You can small talk about a few universal topics such as the weather, current news, sports, and entertainment.

Use safe small talk topics, but not everyone follows sports, or entertainment news, so you can, try to match people’s interests. You can do this by listening in the moment or from past conversations, especially if you’ve heard them talking about a current event or weekend adventure. Or bring up a topic from a news story or an article you read that day.

Lastly, one method to keep in mind to improve conversation skills is the TAT method

One strategy to improve conversation skills and small talking with people is to use the TAT method. Talk About Them.

This is an easy way to remember that people like talking about themselves. Talking about them means, explore who the person you’re talking to.

Who are they, what do they do, why are they there.

The questions below are examples using the TAT method to extend a conversation and taking it to a deeper level.

  1. What are some personal projects you’re working on outside of your job?
  2. What do you like about tonight’s networking event?
  3. What was the highlight of your week?
  4. What are you looking forward to this weekend?
  5. Tell me about the work you do?

These questions will ultimately improve and build on the conversation. These are open-ended questions which spark longer and deeper discussions and will extend the conversation significantly.
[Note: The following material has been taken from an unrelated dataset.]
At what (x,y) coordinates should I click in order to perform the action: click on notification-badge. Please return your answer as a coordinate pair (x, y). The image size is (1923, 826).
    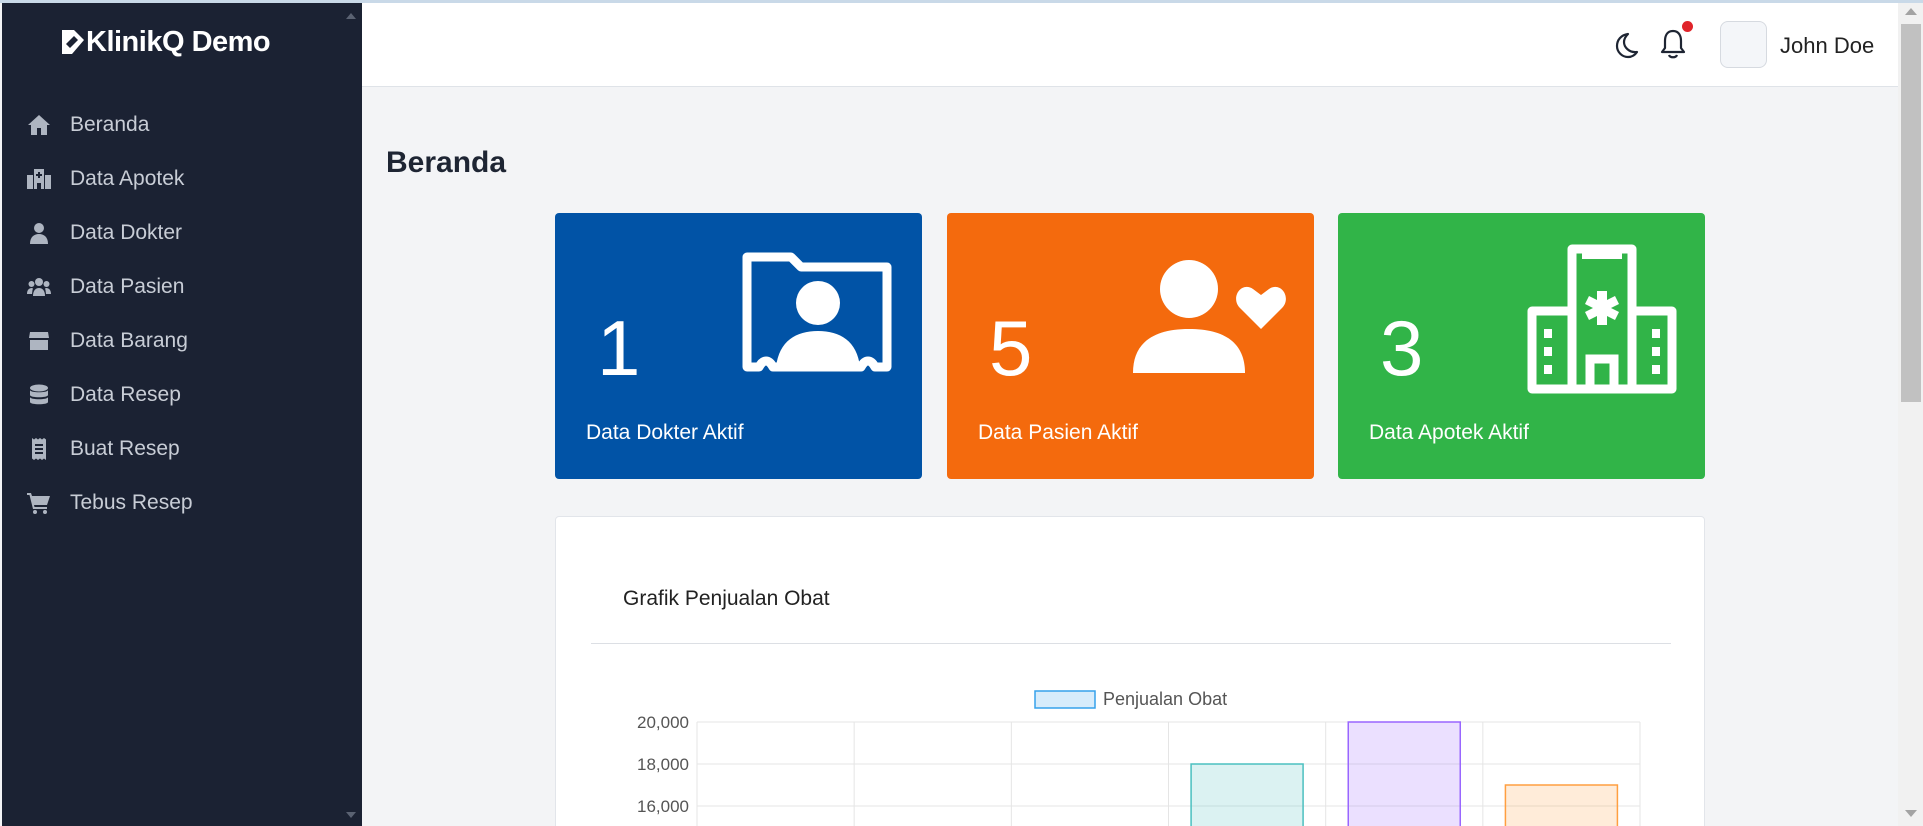
    Looking at the image, I should click on (1688, 26).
Four Person's High-fiving Each Others

To become a great communicator, make friends, and to move forward in your career, it’s very important to learn how to improve conversation skills.

This is obvious but it’s a lot harder to put into practice, and a lot of the communication we do daily starts with having a simple conversation. Practicing daily.

Creating a conversation, communicating your feelings, and making it last without any awkward moments takes practice. You can do it!